Design of genetically encoded acidic phospholipid probes

Construct strategy

To visualize a certain lipid species, the strategy is to fuse the LBD of interest with a fluorescent protein (FP) (Figure 2A). Most LBDs can be fused either to their N-terminal or C-terminal end without affecting their binding properties since they are derived from multi-domain proteins. To maximize the chances to obtain a stable and functional fusion protein, we usually place the LBD where it would be in its original protein context and separates it from the fluorescent protein by a short flexible linker (e.g. SAGGSAGG or GAGARS linkers). For example the PX domain of the p40^phox protein is localized at its N-terminus. We therefore replaced the C-terminal part of this protein with fluorescent proteins, giving PX^p40-FP constructs (Figure 2A). A fluorescent protein is usually sufficient to report each lipid, however methods based on Förster Resonance Energy Transfert (FRET) have also been used [48-51] (Figure 2C).

Most genetically encoded lipid sensors are soluble proteins and therefore are designed to report only the lipid species that are facing the cytosol.

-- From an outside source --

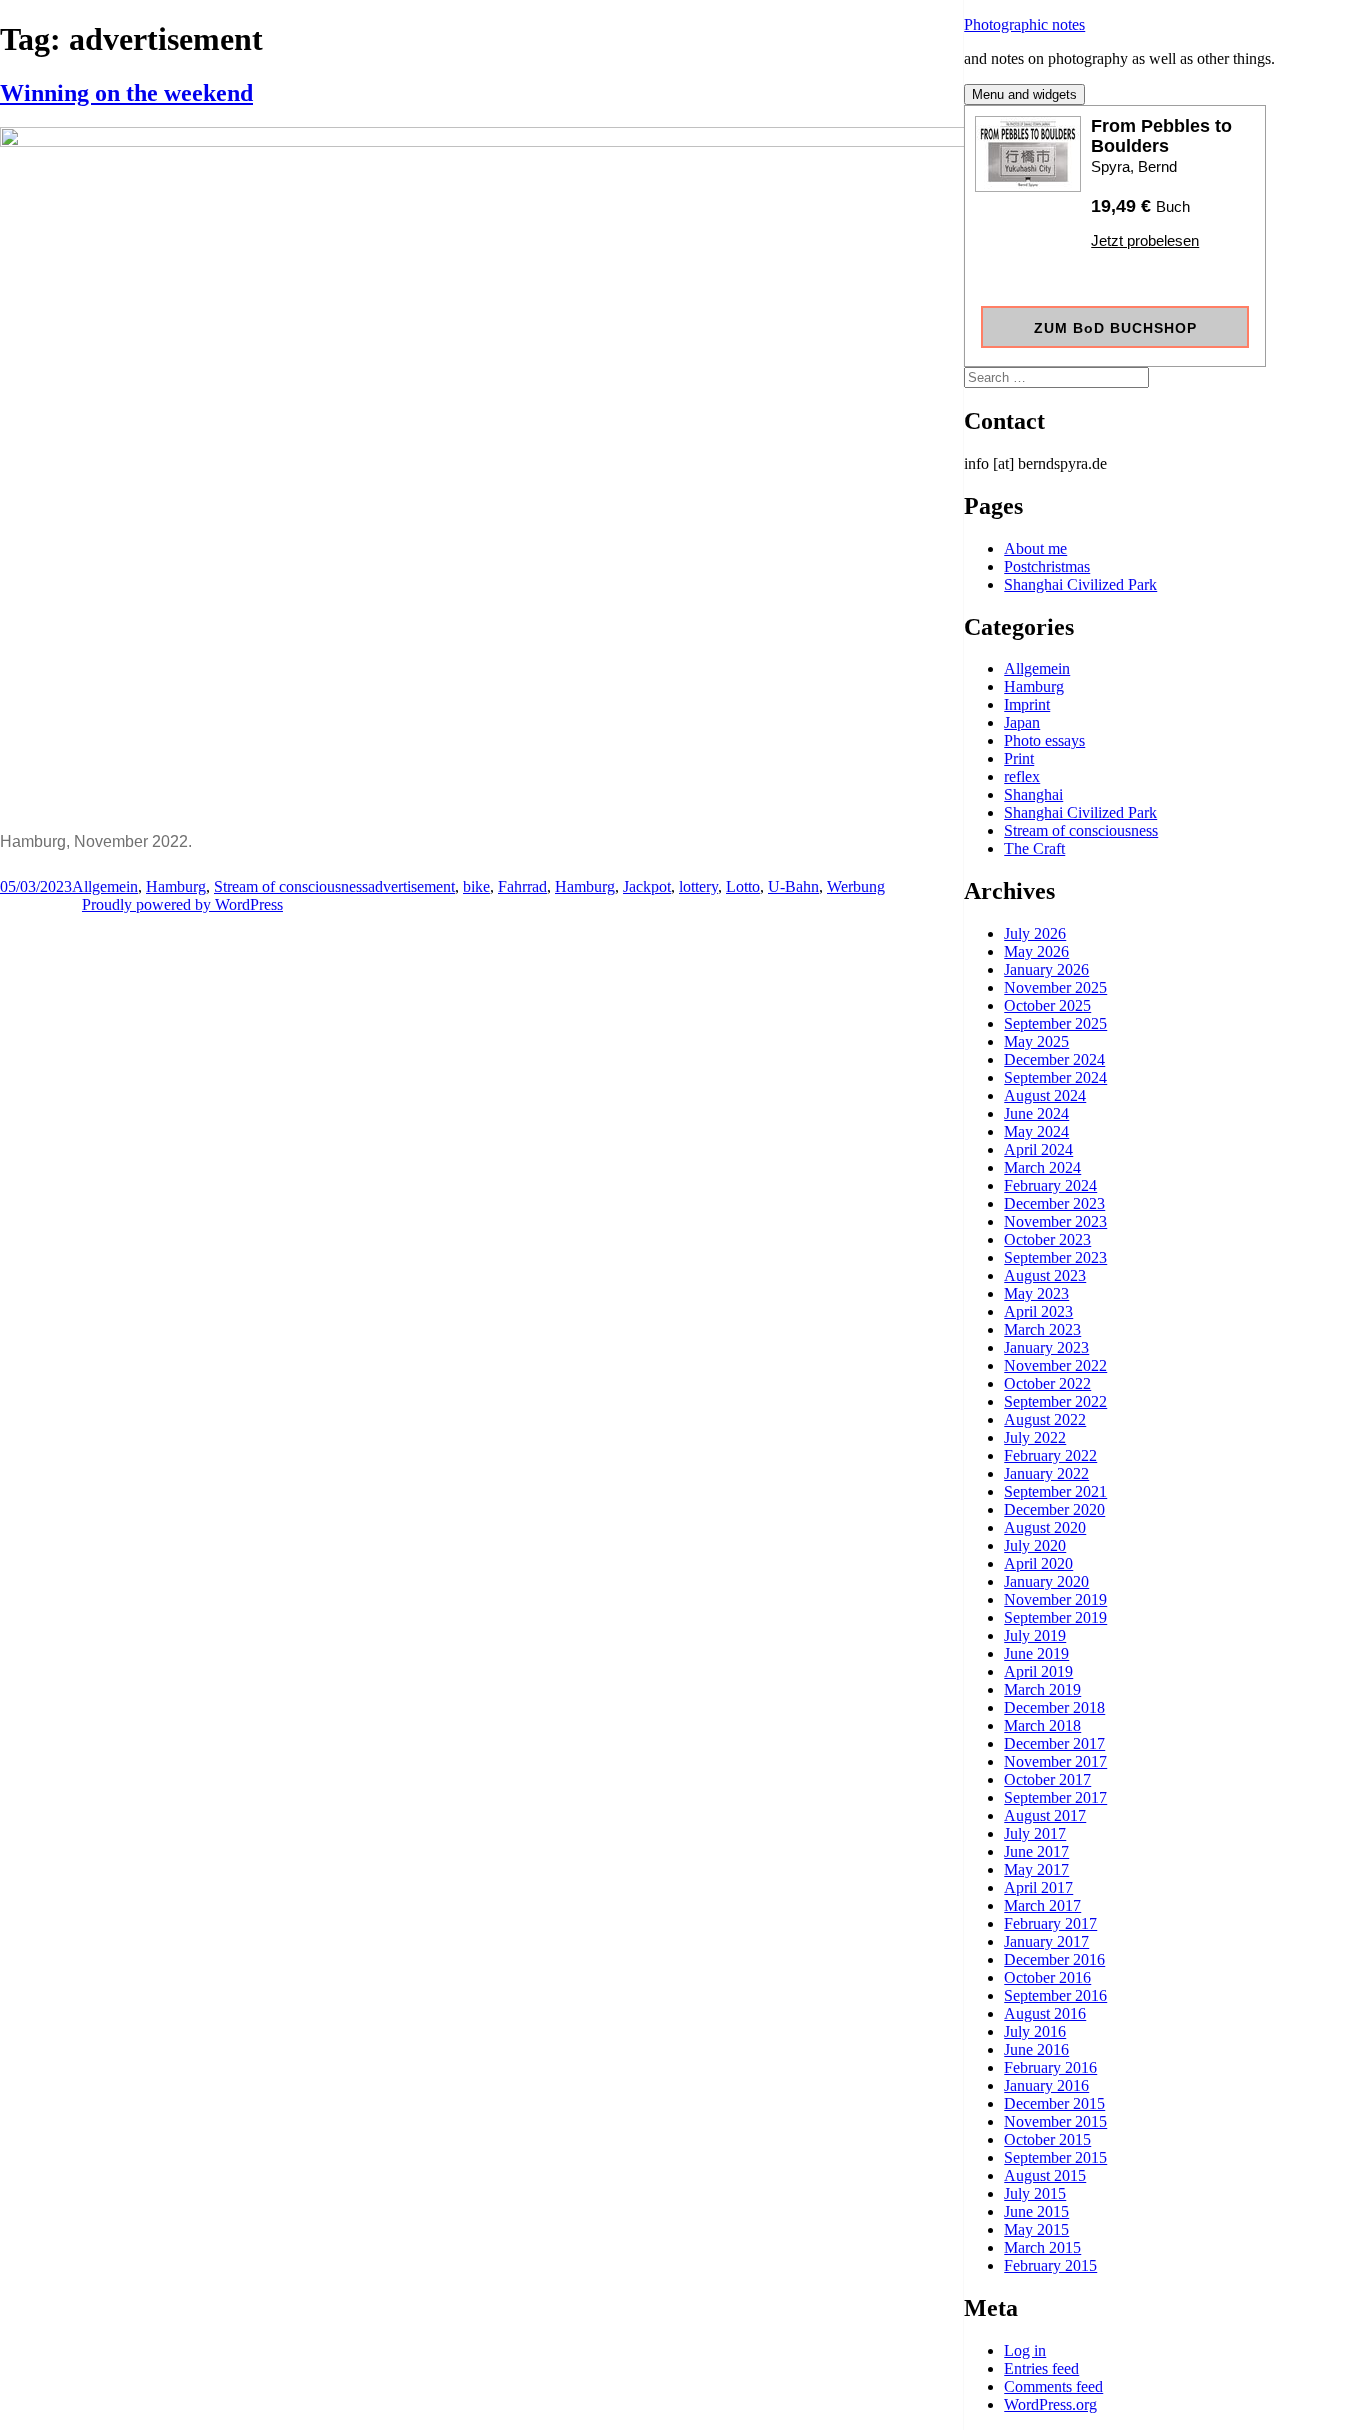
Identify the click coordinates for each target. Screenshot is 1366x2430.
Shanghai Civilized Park (1080, 584)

However, addition of a signal peptide to the probe has been generated to secrete the LBD and to follow the accumulation of its cognate lipid along the secretory pathway, such as for example its presence in the ER lumen [9]. However, because of the resolution limits of conventional light microscope, this approach requires Transmission Electron Microscopy (TEM) to distinguish between membrane-bound LBDs and soluble LBDs in the organelle’s lumen.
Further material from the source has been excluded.